▶ [Trecho do documento]:
┄┄┄┄┄┄┄┄┄┄

Economia / Parcerias
Campo Grande abre espaço para empresas proporem projetos e disputarem contratos
Novo decreto regulamenta propostas privadas para PPPs, define análise pela Prefeitura e permite ressarcimento de estudos aproveitados em licitações
10/07/2026
15:30
DA REDAÇÃO
©DIVULGAÇÃO
Empresas e pessoas físicas poderão apresentar à Prefeitura de Campo Grande propostas para novos projetos de Parceria Público-Privada (PPP), elaborar estudos técnicos e, em determinadas condições, participar da futura licitação. As regras foram publicadas em edição extra do Diogrande nesta sexta-feira, 10 de julho.
O decreto cria um canal formal para que a iniciativa privada apresente soluções voltadas a serviços, obras e empreendimentos públicos. Na prática, um interessado poderá identificar uma demanda da cidade e encaminhar estudos envolvendo custos, engenharia, impactos ambientais, modelagem jurídica e viabilidade econômica.

┄┄┄┄┄┄┄┄┄┄

▶ [Trecho da listagem]:
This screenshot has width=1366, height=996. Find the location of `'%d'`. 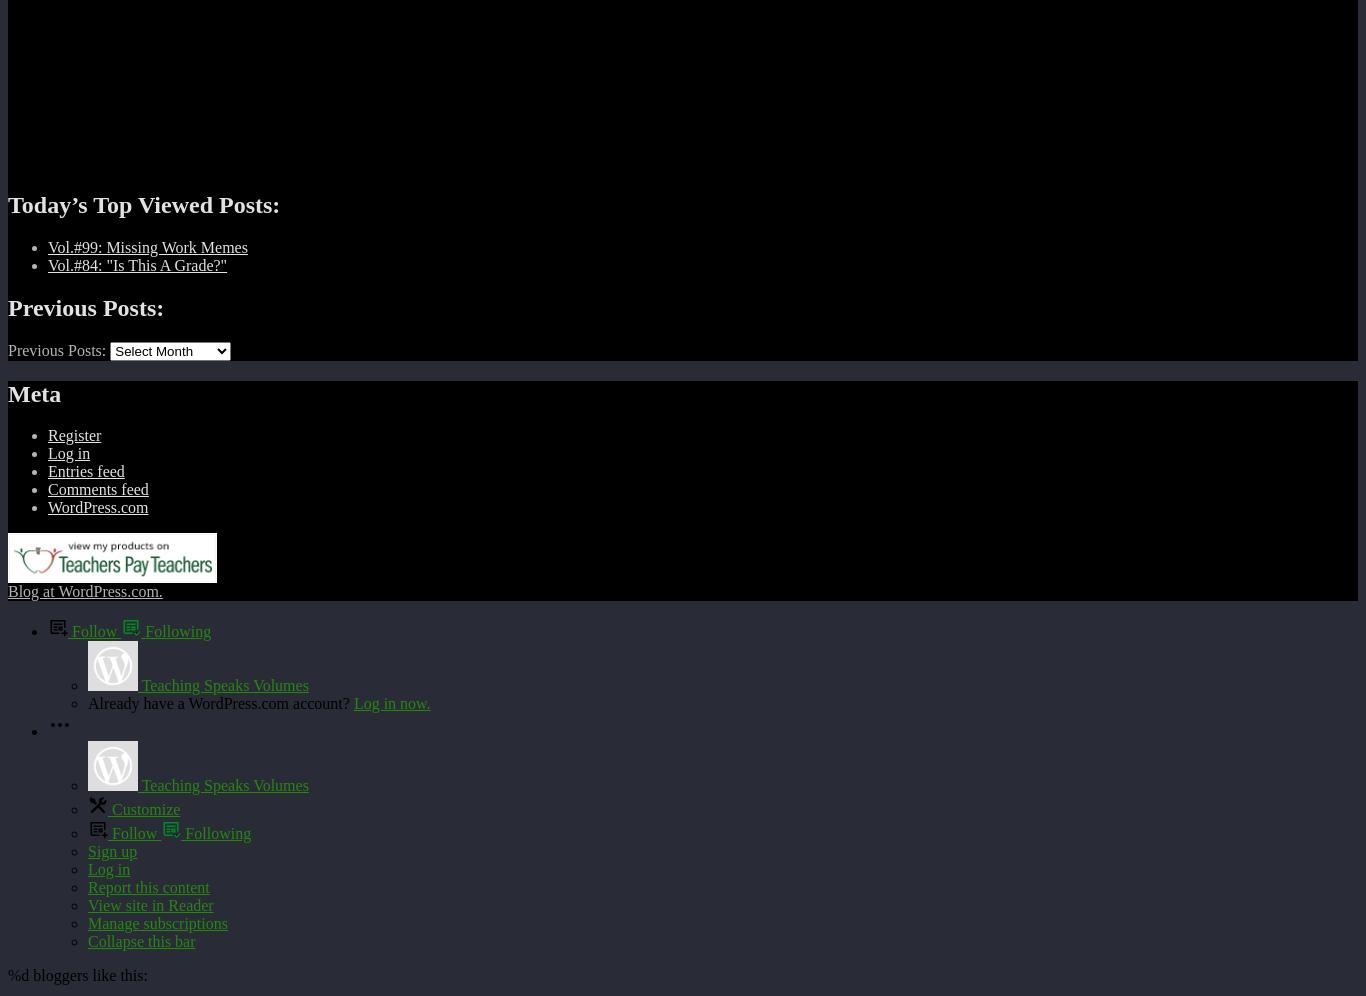

'%d' is located at coordinates (18, 974).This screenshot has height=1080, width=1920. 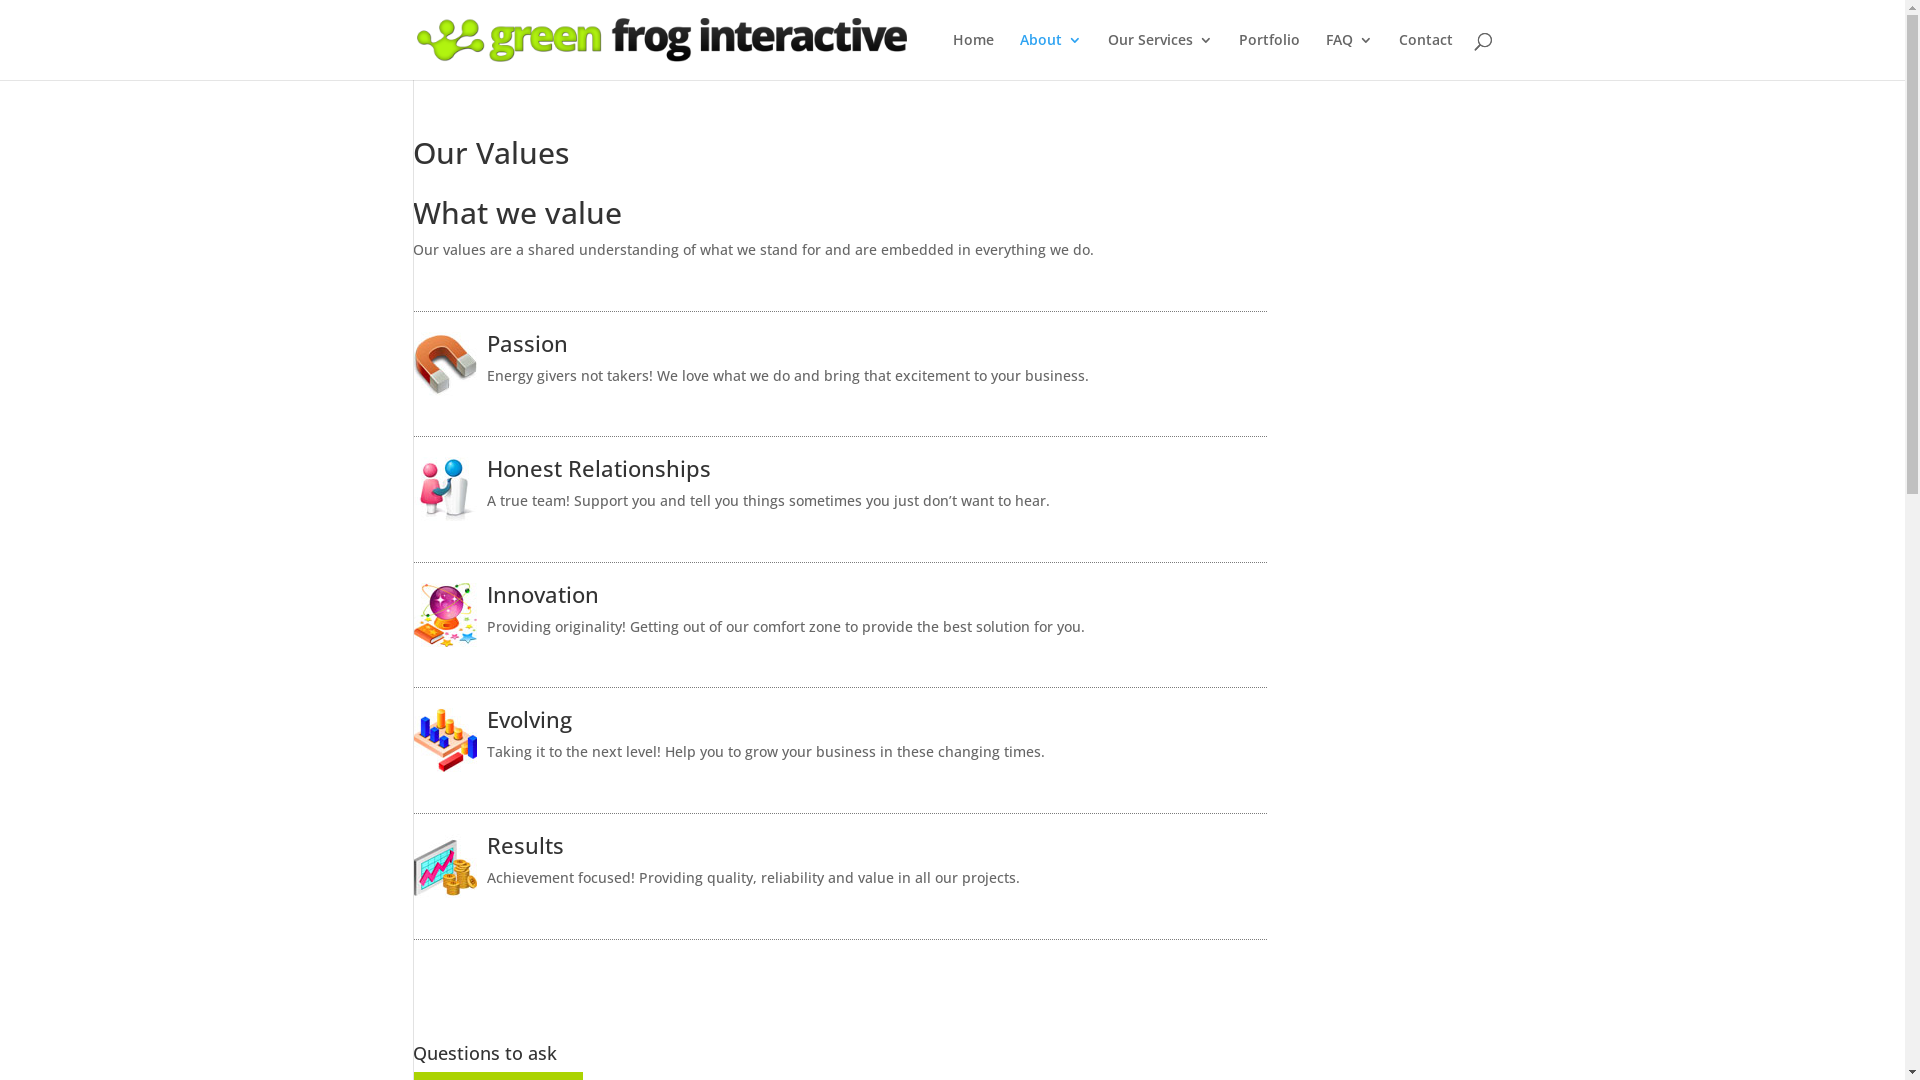 What do you see at coordinates (1050, 55) in the screenshot?
I see `'About'` at bounding box center [1050, 55].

┄┄┄┄┄┄┄┄┄┄

▶ [Exercícios propostos]:
[1] Segundo a notícia sobre as PPPs em Campo Grande, em que publicação e em que data as novas regras foram divulgadas?
[2] Dê a continuação da notícia sobre as PPPs em Campo Grande, começando logo depois do último parágrafo apresentado.

▶ [Respostas por exercício]:
[1] Em edição extra do Diogrande, na sexta-feira, 10 de julho.

[2]
As propostas poderão seguir dois caminhos. No Procedimento de Manifestação de Interesse (PMI), a própria Administração Municipal publica um chamamento e convida empresas a apresentar estudos. Já na Manifestação de Interesse Privado (MIP), a iniciativa parte diretamente de uma pessoa física ou jurídica, sem convocação prévia.
A nova norma substitui uma regulamentação de 2018 e detalha as etapas de recebimento, análise, seleção e eventual aproveitamento dos projetos.
A avaliação das propostas ficará sob responsabilidade da Secretaria Especial de Planejamento e Parcerias Estratégicas (SEPPE), com participação do Comitê Gestor de PPPs do município.
A Prefeitura poderá utilizar integralmente o material apresentado, aproveitar apenas parte dos estudos ou rejeitar a proposta. A autorização para elaborar os documentos não obriga o município a abrir licitação, executar o projeto ou contratar o autor.
Também não haverá direito automático a pagamento pelo trabalho desenvolvido.
Caso o estudo seja utilizado em uma futura concorrência, o responsável poderá receber ressarcimento. O pagamento, porém, não será feito diretamente pela Prefeitura.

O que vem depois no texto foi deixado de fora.